The 2012 Formula 1 championship had been one of the most open and unpredictable in living memory. Seven different drivers had won the first seven races. Sebastian Vettel and Fernando Alonso had traded the points lead across a season that refused to settle. Arriving at Interlagos for the final round, Vettel led Alonso by thirteen points. Alonso needed to win or finish second with Vettel outside the top six. It was achievable. It was not straightforward. Formula 1 rarely is.
The race started at pace and fell apart almost immediately for Vettel. A collision with Bruno Senna — Ayrton's nephew, driving for Williams — sent the Red Bull onto the grass with a puncture. Vettel was last. The championship lead he had held since Singapore was evaporating into the hot Brazilian air. Alonso, running at the front, began to believe.
What followed was a drive that defined Vettel's third championship season better than any of his nine race victories had. Starting from dead last, he picked his way through the field with the methodical precision of a driver who understood that careful progress was the only kind available. He was helped by incidents involving other cars. He was helped by the pace of the Red Bull once the tyres were right. Mostly he was helped by his own management of a situation that required clarity above all else.

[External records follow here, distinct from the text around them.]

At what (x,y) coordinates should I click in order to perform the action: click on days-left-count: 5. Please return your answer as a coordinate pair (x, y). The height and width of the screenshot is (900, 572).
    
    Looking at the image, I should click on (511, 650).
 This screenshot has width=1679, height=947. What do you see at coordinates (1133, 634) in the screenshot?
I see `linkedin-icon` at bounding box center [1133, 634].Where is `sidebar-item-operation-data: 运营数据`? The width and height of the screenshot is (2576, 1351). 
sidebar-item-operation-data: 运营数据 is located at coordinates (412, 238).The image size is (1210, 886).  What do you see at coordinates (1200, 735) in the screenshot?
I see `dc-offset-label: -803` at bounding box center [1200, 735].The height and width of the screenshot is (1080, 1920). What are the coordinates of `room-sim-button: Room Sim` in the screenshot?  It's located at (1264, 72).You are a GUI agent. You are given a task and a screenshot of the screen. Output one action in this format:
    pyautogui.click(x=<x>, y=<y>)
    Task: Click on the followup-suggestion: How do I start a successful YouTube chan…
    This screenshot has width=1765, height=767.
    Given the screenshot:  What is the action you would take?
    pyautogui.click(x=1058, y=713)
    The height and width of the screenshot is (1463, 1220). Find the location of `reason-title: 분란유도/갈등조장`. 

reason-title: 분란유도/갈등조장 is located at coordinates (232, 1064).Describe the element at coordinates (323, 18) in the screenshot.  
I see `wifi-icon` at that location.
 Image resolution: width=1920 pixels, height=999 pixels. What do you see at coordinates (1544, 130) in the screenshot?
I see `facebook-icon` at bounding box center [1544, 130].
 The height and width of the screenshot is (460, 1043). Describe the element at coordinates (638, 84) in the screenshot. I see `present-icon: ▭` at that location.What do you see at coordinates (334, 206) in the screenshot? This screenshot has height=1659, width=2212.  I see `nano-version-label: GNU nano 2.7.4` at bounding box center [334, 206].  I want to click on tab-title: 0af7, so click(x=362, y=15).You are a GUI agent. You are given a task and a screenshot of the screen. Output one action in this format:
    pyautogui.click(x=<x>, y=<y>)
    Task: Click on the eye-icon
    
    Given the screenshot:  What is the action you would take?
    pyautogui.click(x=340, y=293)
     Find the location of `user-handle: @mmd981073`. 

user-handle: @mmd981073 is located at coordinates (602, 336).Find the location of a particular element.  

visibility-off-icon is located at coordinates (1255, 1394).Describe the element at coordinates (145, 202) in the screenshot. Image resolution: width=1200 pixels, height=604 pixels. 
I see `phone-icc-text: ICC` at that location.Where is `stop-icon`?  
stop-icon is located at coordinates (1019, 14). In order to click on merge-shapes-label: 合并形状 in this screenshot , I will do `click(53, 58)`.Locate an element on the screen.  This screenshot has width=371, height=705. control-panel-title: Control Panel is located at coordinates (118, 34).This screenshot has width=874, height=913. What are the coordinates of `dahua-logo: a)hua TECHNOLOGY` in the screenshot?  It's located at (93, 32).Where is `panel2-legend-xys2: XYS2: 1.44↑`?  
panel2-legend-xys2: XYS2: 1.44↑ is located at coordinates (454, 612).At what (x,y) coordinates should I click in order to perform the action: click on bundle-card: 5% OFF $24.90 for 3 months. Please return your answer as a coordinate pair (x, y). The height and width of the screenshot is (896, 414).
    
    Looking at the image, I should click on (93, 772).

At the front of the race, Felipe Massa was winning his home grand prix. The Brazilian, whose career had been shadowed by his near-fatal injury in Hungary in 2009, was dominant at Interlagos — in front of his home crowd, in the final race of his Ferrari career as a contracted driver, driving with the freedom of someone who had been told the season was ending whatever happened. Massa won. It was his last Formula 1 victory. Alonso was second. Vettel finished sixth. The three-point margin felt, as three-point margins tend to, immense.